The law should also define privacy broadly, he added. It shouldn’t be limited to ensuring an individual gives consent for their information to be used by a third party, access to data and corporate transparency. “These are important mechanisms. but they do not define the right itself, a quasi-constitutional right.”
He noted in 2001 Senator Sheila Finestone introduced a privacy rights charter in Parliament that defined privacy as including physical privacy, freedom from surveillance, freedom from monitoring interception of private communications, freedom from collection and disclosure of personal information, and forbidding a person for unjustifiably infringing on intruding on another’s right to privacy. Therrien said he wasn’t suggesting this definition would do, but that this kind of broad definition of privacy should be discussed. Several court decisions have outlined the scope of privacy rights in Canada, he also noted.
A broad definition, he added, “would ensure it reflects Canadian values”
Therrien would also like the Office of the Privacy Commissioner (OPC) to be given the power to issue binding — not just suggested — guidance on interpreting privacy rights, as well as issue orders and fines for non-compliance with the new privacy law.

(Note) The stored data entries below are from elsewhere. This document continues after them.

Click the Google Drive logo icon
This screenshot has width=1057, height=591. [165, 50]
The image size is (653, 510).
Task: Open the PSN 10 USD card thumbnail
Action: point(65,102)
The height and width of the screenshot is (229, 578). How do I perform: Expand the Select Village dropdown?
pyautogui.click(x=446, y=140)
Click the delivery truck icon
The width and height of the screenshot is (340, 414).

“Events of the past year have highlighted like never before the urgent need to modernize the way privacy rights are protected in this country,” Therrien said. “Our Facebook investigation starkly illustrated that we have reached a critical tipping point on which privacy rights and democratic values are at stake. Our examination of how the Cambridge Analytica scandal happened uncovered their (Facebook’s) privacy framework was an empty shell. That is a shocking thing to have to say about a global giant that has amassed so much intimate detail about so many people.”
This was a reference to the international uproar over the discovery that U.K. based consulting firm Cambridge Analytica was able to use personal data from millions of Facebook users in election advertising campaigns.
In a report issued in April, Therrien said Facebook committed serious violations of Canadian privacy laws and failed to take responsibility for protecting the personal information of Canadians. However, Facebook refused to allow an audit of its privacy policies and practices over the next five years. Therrien is now seeking a compliance order from the Federal Court.
In addition, his investigation into the huge 2017 Equifax showed “very troubling shortcomings in a company that also holds vast amounts of highly sensitive personal information and plays a pivotal role in the financial sector.” Problems included “poor safety safeguards, [data] retention issues, inadequate consent procedures and, like Facebook, a fundamental lack of accountability.”
That’s why Therrien said he also wants the OPC to have the confirmed power to pro-actively inspect the privacy practices of organizations.
(This story has been updated from the original to clarify the Commissioner is seeking rights-based privacy legislation and not a constitutional ammendment).